15 Cette confusion ne provient-elle pas d’ailleurs pour partie d’un cartésianisme très français, qui s’obstine à définir un objet non seulement par son identité mais aussi par ses limites ? Or, si ses frontières sont brouillées, cela n’empêche pas de définir le Sud par son cœur : les Pays les Moins Avancés, les zones les plus pauvres de la planète. Autour, une auréole plus ou moins vaste de régions et pays définis eux aussi par la pauvreté, mais qui contiennent des poches de richesse de taille non négligeable. Un planisphère de la part des populations nationales disposant de moins d’un dollar par jour montre assez clairement une diagonale sud-ouest/nord-est, du Pérou à la Mongolie. Est-il vraiment besoin de définir les contours du Sud avec précision ?

16 Rappelons enfin que la notion de Sud, ou du moins l’identité commune aux pays que l’on place sous ce chapeau, est souvent reprise à leur compte par les individus, les groupes et les pays concernés. Le mouvement des pays non alignés existe toujours et fait toujours parler de lui, dans une rhétorique demeurée largement tiers-mondiste, dans un pays comme l’Inde qui en est un leader. Dans l’enceinte de l’OMC, en particulier depuis la conférence de Seattle en 1999, des associations de pays comme le G 90 ou le G 20 montrent bien que, dans le cadre même de la mondialisation, les pays pauvres éprouvent le besoin de s’associer sous une bannière commune. Ils bénéficient d’ailleurs comme tels dans l’organisation d’un « traitement spécial et différencié ». Et l’alliance du Brésil, de l’Afrique du Sud et de l’Inde au sein du forum IBSA (India, Brazil, South Africa) se présente ouvertement comme l’association, sur les trois continents « méridionaux », de trois pays voulant faire pièce à la domination des puissances du Nord.

17 Sous-jacente, la question de fond est de savoir si les différences qui justifieraient des études sur « le Sud » sont de nature ou seulement d’intensité. Mais même si elles n’étaient pas de nature, les seules différences de degré suffisent peut-être à distinguer un ensemble de pays. En voici quelques-unes :

18

  • Pauvreté : dans son rapport annuel 2004, l’UNICEF compte 9 millions de personnes sous-alimentées dans les pays industrialisés. C’est énorme. Mais ce n’est rien par rapport aux 815 millions vivant dans les « pays en développement » (à quoi il faut ajouter 28 dans les pays « en transition »). Des disparités qui s’accroissent, puisque le revenu par habitant des « PVD » hors Chine et Inde ne représentait que 16 % de celui des pays riches en 2002, contre 25 % en 1980.
  • Insertion dans la mondialisation : assurément, l’agriculteur malien produit son coton pour la planète, et cette intégration croît très rapidement.
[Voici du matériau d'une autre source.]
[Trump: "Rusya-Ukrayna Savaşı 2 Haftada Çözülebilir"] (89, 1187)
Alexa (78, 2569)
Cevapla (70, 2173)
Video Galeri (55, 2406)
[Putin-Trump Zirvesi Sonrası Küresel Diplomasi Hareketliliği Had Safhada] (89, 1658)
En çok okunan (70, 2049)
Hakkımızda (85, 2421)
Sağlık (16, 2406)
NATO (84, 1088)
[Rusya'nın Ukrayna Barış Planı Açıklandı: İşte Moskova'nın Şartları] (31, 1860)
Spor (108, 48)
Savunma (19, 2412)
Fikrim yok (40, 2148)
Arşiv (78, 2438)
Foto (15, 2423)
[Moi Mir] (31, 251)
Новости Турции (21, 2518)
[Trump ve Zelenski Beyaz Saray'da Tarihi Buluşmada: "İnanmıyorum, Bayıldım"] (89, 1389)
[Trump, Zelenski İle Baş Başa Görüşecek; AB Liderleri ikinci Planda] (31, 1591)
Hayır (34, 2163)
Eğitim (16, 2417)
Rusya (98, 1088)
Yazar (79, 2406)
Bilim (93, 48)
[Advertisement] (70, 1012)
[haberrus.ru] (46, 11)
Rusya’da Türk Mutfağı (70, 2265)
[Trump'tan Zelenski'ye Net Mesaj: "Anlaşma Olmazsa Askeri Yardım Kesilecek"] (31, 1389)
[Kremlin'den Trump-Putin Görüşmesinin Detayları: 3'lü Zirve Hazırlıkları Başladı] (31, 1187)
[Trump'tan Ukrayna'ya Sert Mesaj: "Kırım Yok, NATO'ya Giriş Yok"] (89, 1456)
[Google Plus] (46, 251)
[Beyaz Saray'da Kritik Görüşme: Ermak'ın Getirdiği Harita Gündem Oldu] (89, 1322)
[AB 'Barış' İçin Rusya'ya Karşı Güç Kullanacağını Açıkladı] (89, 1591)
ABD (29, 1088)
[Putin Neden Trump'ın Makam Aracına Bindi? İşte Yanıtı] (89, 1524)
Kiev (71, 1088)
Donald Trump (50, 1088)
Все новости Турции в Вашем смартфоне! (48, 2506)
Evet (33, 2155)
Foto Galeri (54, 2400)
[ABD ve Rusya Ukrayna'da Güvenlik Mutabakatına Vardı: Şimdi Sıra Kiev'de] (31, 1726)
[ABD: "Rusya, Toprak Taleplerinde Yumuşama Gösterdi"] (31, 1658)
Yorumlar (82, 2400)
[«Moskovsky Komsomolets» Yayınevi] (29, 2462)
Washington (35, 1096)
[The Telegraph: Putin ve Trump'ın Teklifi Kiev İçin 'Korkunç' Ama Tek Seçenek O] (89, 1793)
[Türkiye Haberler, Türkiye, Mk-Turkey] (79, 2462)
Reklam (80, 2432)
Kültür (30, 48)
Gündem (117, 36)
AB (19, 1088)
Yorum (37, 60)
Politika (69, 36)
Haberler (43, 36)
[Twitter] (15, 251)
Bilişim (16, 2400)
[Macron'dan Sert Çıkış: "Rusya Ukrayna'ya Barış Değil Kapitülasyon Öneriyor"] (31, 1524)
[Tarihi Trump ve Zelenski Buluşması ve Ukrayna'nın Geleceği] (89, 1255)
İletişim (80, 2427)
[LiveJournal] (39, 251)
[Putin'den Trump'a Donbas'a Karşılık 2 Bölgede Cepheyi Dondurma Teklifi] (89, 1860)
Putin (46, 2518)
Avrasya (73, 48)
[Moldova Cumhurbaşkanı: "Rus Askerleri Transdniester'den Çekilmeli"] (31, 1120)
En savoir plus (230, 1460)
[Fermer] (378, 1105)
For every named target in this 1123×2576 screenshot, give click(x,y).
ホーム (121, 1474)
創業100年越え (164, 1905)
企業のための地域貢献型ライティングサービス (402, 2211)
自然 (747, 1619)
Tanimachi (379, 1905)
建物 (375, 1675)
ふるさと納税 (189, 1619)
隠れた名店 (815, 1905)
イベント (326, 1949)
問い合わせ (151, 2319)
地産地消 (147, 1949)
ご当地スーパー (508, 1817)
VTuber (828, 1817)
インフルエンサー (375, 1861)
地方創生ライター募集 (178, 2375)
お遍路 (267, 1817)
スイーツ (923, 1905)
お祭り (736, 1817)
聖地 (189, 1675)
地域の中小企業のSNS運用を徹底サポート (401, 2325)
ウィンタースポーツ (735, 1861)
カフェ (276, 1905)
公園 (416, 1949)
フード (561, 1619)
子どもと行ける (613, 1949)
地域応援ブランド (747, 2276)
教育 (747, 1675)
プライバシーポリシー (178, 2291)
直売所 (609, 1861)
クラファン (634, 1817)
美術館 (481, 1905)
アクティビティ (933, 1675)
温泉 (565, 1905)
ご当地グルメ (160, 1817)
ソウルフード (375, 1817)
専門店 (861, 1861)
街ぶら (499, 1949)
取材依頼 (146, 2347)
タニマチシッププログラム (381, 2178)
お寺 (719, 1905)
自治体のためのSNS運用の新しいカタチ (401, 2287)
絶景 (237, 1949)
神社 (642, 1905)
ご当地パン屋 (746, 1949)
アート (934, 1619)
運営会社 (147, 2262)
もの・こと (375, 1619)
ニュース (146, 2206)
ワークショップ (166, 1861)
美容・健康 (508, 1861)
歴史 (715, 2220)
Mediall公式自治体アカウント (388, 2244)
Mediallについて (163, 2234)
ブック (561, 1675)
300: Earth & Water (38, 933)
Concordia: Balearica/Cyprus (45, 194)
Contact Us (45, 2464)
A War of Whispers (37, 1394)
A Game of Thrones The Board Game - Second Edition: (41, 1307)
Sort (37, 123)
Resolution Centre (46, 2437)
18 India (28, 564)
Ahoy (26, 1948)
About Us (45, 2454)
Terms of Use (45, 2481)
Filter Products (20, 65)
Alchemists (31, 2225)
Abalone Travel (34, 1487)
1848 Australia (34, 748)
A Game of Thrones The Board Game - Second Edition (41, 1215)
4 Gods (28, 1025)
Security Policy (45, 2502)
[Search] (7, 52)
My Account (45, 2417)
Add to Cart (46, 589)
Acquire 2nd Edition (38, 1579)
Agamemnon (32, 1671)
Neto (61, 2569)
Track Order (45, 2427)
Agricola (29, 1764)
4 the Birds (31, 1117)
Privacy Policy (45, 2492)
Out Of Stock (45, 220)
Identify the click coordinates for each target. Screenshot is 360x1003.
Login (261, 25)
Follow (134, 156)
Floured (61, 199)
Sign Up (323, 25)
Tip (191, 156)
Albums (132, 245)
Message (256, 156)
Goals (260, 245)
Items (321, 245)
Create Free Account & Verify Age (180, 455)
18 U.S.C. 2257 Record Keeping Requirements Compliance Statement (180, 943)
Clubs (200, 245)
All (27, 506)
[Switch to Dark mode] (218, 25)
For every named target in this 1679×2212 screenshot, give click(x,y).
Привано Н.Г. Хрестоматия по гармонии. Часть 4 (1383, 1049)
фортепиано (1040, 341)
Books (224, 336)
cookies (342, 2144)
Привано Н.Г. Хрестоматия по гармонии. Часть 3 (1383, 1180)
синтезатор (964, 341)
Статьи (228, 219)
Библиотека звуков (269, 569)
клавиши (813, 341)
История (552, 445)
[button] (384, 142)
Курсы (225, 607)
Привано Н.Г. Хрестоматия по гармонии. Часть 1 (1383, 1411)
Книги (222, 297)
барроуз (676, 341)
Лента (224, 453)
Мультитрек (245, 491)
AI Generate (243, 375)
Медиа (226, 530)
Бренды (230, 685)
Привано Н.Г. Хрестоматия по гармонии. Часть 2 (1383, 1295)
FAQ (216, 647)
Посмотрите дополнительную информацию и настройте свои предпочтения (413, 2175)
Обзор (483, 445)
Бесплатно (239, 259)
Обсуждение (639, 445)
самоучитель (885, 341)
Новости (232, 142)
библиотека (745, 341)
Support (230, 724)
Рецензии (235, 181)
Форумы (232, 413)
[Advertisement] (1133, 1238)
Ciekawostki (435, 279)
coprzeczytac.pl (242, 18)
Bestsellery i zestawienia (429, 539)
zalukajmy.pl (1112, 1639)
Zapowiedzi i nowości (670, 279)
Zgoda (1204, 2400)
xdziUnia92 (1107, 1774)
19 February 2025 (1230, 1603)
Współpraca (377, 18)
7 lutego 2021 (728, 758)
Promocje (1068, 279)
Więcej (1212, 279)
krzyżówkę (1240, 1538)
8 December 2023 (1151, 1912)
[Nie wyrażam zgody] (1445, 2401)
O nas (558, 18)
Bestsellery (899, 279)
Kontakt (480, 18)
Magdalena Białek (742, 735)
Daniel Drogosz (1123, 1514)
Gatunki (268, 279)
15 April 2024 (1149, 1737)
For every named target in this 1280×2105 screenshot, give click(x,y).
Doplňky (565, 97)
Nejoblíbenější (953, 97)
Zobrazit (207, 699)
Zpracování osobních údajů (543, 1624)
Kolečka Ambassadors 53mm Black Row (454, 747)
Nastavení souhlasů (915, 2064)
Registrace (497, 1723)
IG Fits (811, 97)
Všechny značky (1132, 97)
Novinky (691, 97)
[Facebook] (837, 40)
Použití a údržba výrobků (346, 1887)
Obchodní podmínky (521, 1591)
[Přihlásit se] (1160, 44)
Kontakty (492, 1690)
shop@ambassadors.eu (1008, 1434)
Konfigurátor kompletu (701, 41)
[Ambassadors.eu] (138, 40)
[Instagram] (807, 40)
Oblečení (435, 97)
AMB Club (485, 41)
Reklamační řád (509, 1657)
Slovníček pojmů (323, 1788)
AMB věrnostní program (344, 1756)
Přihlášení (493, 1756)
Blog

Il n’empêche : la part de l’autoconsommation, la dislocation des circuits commerciaux, le maintien de segmentations fortes (institutionnelles, culturelles, économiques, commerciales) font que l’intégration dans la mondialisation demeure plus faible au Sud qu’au Nord.
  • Société : on espère un jour voir les anthropologues venus d’Afrique ou d’Asie tropicale étudier nos tribus d’universitaires ou d’hommes d’affaires français. Ils y découvriraient sans nul doute chamanisme, réseaux de parenté et pensée sauvage. À l’inverse, nous gardons une vision du Sud peut-être excessivement « orientaliste ». Il n’empêche : les formes sociales au Sud ont leurs particularités, avec des réseaux particulièrement denses, étendus et actifs, ce qui sert de sécurité sociale et de caisse de retraite mais engendre différents effets pervers, comme une corruption qui « descend » beaucoup plus bas que dans les sociétés du Nord.
  • Logiques : l’homo oeconomicus est difficile à rencontrer au Nord (où le concept a pourtant été forgé), quoi qu’en disent certains économistes orthodoxes. Un socio-logue comme Granovetter a montré que le « développement » n’empêche pas la sphère économique de nos pays de rester « enchâssée » (embedded) dans la société. Pourtant, l’homo oeconomicus est encore plus rare au Sud, en raison notamment de cette insertion dans de denses réseaux sociaux. De même, l’animisme, le totémisme, et l’analogisme, ces trois formes de relation à la nature qu’on trouve au Sud [Descola, 2005], sont des ontologies très différentes qui ne peuvent certes être regroupées ; elles sont néanmoins quasiment absentes au Nord, dominé par des représentations séparant nature et culture.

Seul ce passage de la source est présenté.